Abstract

The aim of this study is to implement and validate a method for assessing acute vibration-altered Wall Shear Stress (WSS) in the proper volar digital artery of the non-exposed left forefinger when subjecting the right hand to mechanical vibration. These changes of WSS may be involved in Vibration White Finger. Hence, an experimental device was set-up to link a vibration shaker and an ultra-high frequency ultrasound scanner. The Womersley-based WSS was computed by picking up the maximum velocity from pulse Wave Doppler measurements and extracting the artery diameter from B-mode images through an in-house image processing technique. The parameters of the former method were optimised on numerical ultrasound phantoms of cylindrical and lifelike arteries. These phantoms were computed with the FIELD II and FOCUS platforms which mimicked our true ultrasound device.

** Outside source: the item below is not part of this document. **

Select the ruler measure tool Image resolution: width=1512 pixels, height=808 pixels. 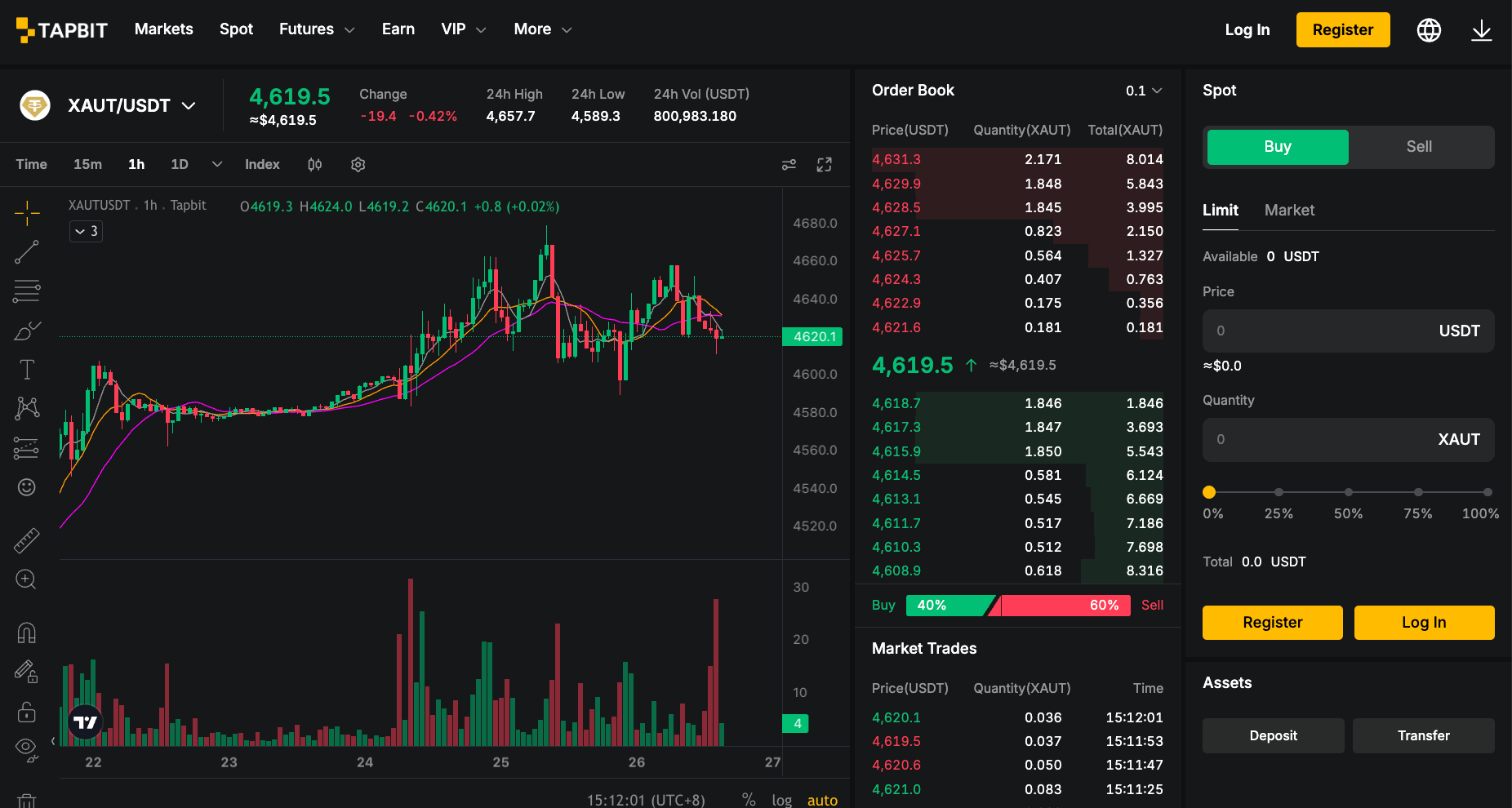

The Womersley-based WSS were compared to full Fluid Structure Interaction (FSI) and rigid wall models built from resonance magnetic images of a volunteer-specific forefinger artery. Our FSI model took into account the artery’s surrounding tissues. The diameter computing procedure led to a bias of 4%. The Womersley-based WSS resulted in misestimating the FSI model by roughly 10% to 20%. No difference was found between the rigid wall computational model and FSI simulations. Regarding the WSS measured on a group of 20 volunteers, the group-averaged basal value was 3 Pa, while the vibration-altered WSS was reduced to 1 Pa, possibly triggering intimal hyperplasia mechanisms and leading to the arterial stenoses encountered in patients suffering from vibration-induced Raynaud’s syndrome.